Доктор Громов.
Я ворочался почти всю ночь.
Каждый раз, как закрывал глаза, меня накрывали грёбаные сны. Слишком реалистичные, слишком яркие, слишком… горячие.
Катя.
Её губы, её голос, её руки на моей коже.
Я просыпался с бешено стучащим сердцем и сжал кулаки так, что к утру ладони были покрыты красными полосами от ногтей.
Сна не было. Только один долбаный вопрос в голове: «Что ты со мной творишь, Пушкина?»
Я не знал ответа.
Я не мог забыть её взгляд, когда накануне она замерла передо мной в ночной темноте кухни.
Не мог забыть, как её дыхание стало сбивчивым, как она прикусила губу, а потом… сбежала.
Трусиха! Вижу же, как ты льнешь ко мне, как твоё тело реагирует на мою близость… Вижу, как ты изголодалась и готова мне сдаться…
Чёрт.
Я выругался себе под нос, скинул с себя одеяло и потянулся, хрустнув позвоночником. В шортах было слишком тесно, до такой степени, что я вот-вот проткну ткань! Как грёбаный подросток, ей-богу…
Громов, ты что, мальчик? У тебя что не было женщин? Что с тобой творится?
Но выкинуть из головы дрожь юного хрупкого тела я не мог… Память услужливо подбрасывала воспоминания о нашей ночи… Той самой, единственной, после которой появился на свет наш сын.
Да мы идеально друг другу подходим, чёрт побери!
Хочу её… До психов и разбитых в кровь костяшек, но… Не буду пугать. Она должна быть готовой к этому. Я лишь слегка подтолкну…
Смысла лежать дальше не было, так что я направился в ванную.
Прохладный душ – единственное, что могло сейчас помочь мне хоть как-то привести себя в порядок.
Я упёрся руками в кафель, позволяя воде стекать по коже. Стук капель заглушал гул мыслей в голове, но облегчения не приносил.
Катя.
Образ её не уходил.
Я тяжело выдохнул, решив наконец-таки разрядиться, но стоило только закрыть глаза, провести пару раз по напряжённой плоти и расслабиться, как…
Щелчок замка.
Я замер.
Тук-тук.
Дверь ванной распахнулась.
Я резко повернул голову, ощущая, как дыхание перехватывает, как что-то внутри скручивает в узел.
Катя. Пришла… Сама!
Она стояла в дверном проёме.
Взлохмаченные волосы, покрасневшие от сна губы, огромные, бездонные глаза, которые она не сводила и будто лениво блуждала по моему обнажённому телу. Я как девочка, готов поклясться, что практически покраснел.

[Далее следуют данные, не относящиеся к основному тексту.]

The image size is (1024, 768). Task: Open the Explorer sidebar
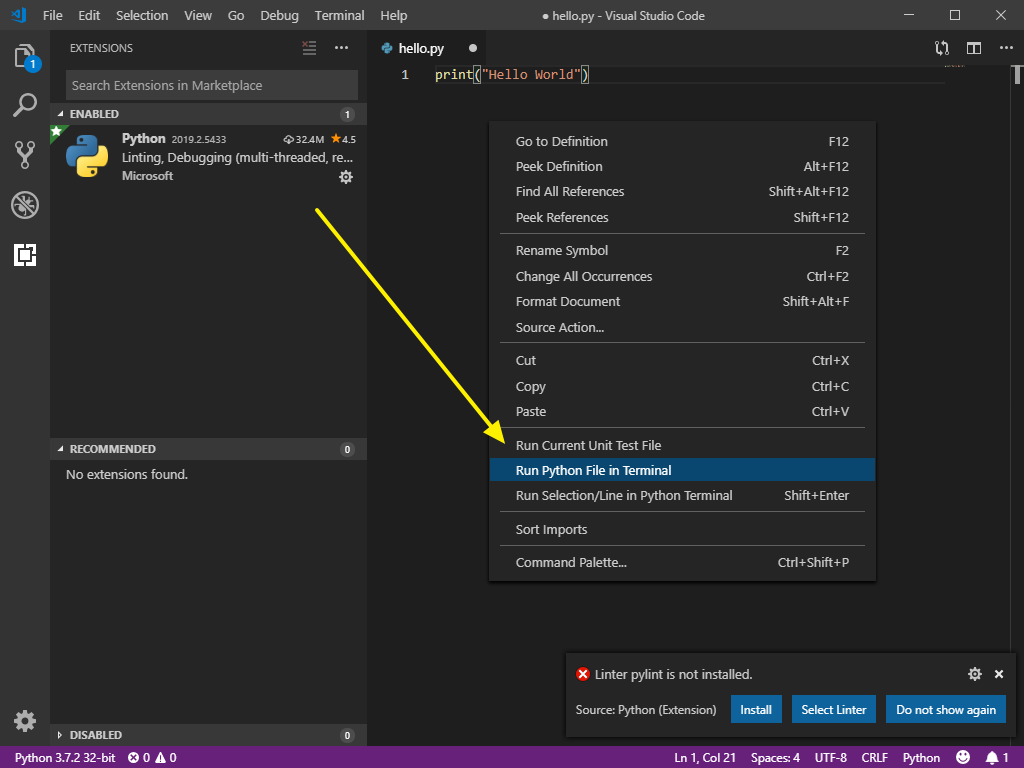pos(25,57)
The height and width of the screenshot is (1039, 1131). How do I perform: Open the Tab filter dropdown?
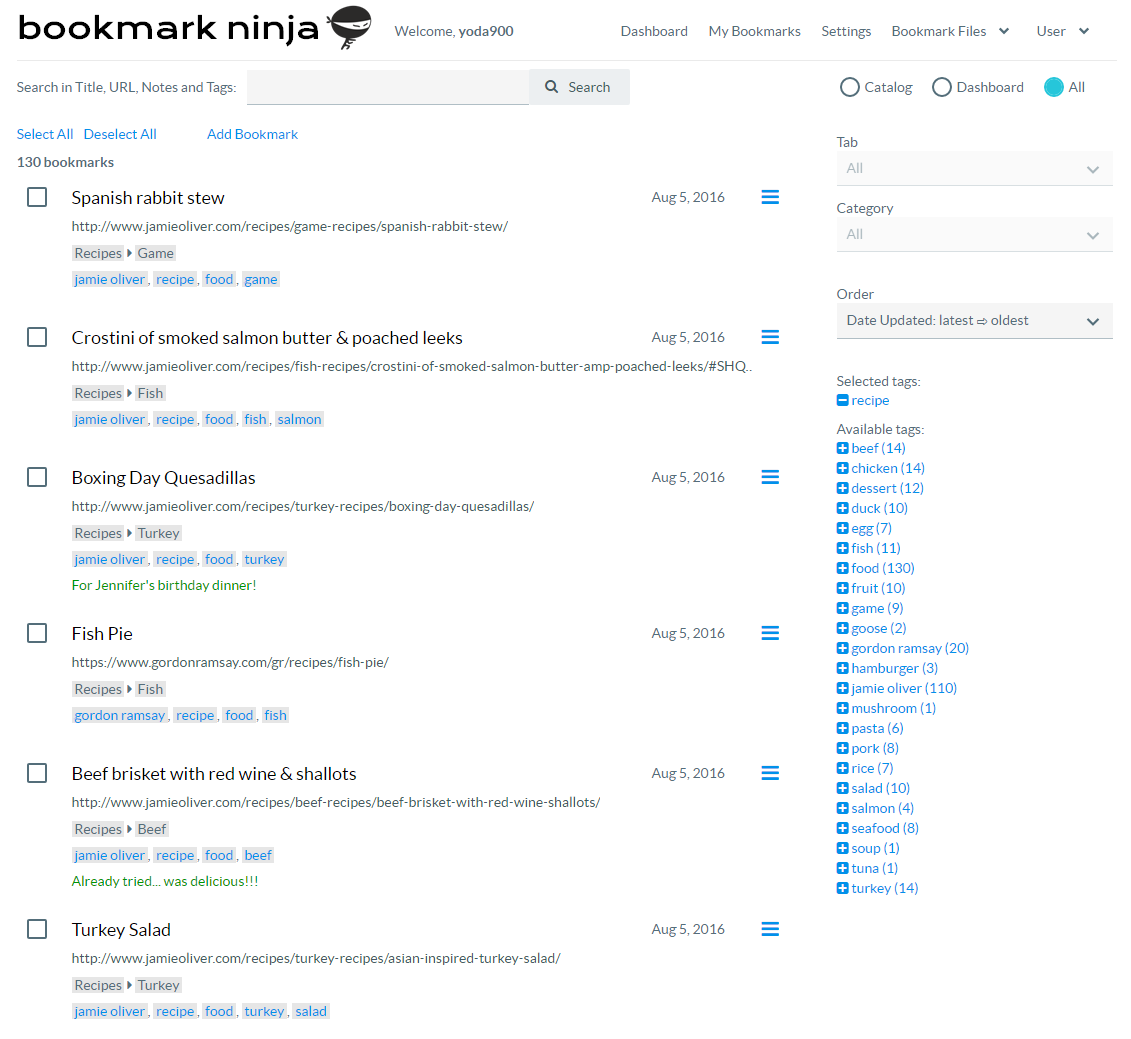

Но наглости или какой-то стервозности в ней не было. Она скорее изучала… Неспешно, очень смущаясь, то и дело закусывая губу… Она смотрела. Поглощала меня взглядом.
Я не мог сказать ни слова.
Только смотрел, как она медленно входит в ванную, прикрыв за собой дверь, на секунду замирает, а потом…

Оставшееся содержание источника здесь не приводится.